> **Task objective**
In the material below, find every line containing "computer" and copy that line.

------------------------------------

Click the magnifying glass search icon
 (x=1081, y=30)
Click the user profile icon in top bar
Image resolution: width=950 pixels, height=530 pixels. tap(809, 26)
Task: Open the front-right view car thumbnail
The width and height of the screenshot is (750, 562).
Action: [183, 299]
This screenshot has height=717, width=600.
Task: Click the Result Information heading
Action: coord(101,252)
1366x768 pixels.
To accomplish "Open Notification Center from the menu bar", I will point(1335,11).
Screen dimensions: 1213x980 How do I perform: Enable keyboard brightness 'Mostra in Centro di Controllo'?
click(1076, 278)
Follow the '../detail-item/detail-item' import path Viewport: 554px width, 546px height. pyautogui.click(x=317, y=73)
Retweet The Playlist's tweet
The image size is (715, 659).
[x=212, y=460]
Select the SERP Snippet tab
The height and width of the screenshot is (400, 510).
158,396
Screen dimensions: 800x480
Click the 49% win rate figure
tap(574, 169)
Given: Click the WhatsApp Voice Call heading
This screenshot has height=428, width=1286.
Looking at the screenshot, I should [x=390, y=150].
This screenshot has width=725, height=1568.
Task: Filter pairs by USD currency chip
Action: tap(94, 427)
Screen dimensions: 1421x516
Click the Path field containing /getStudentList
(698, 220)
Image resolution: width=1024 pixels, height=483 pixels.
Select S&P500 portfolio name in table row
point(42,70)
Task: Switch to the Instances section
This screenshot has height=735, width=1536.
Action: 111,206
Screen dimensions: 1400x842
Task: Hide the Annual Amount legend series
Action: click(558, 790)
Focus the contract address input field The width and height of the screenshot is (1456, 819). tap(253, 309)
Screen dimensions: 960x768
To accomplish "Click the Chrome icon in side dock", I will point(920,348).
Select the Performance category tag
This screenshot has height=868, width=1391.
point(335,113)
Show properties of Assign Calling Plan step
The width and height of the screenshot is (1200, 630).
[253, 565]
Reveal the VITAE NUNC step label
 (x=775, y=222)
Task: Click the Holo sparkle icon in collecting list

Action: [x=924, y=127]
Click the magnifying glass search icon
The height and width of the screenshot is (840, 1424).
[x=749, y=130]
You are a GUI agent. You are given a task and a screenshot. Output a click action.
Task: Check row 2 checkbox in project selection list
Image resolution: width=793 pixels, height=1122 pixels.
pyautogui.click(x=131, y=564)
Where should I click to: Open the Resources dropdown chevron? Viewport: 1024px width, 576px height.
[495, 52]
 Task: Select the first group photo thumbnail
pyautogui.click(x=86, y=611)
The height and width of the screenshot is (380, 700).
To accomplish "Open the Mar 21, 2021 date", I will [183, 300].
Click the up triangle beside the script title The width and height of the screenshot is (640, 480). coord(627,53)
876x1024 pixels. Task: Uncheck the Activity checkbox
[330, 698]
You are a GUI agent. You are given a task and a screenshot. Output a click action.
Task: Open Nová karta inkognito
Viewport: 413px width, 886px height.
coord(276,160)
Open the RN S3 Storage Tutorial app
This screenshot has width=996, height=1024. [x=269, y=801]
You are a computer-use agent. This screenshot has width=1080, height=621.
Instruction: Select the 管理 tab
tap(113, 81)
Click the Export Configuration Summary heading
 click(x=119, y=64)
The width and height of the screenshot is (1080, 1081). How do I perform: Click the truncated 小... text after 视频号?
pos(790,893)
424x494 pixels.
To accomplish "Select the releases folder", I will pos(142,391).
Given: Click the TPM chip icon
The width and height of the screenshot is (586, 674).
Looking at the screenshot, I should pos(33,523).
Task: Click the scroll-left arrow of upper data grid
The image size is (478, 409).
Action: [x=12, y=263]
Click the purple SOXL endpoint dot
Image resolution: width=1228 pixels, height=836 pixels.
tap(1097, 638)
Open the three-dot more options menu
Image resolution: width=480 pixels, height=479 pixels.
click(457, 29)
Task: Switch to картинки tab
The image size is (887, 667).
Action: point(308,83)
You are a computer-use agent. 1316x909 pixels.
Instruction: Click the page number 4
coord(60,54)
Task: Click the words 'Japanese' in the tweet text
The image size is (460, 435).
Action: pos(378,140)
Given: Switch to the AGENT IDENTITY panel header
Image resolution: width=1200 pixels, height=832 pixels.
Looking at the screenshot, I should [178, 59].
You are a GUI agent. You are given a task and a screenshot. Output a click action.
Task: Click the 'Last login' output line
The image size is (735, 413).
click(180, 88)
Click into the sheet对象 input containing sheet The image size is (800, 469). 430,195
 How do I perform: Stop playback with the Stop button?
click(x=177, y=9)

------------------------------------

> **Solution below**
You are a computer-use agent. This screenshot has width=1080, height=621.
You are a computer-use agent. 1316x909 pixels.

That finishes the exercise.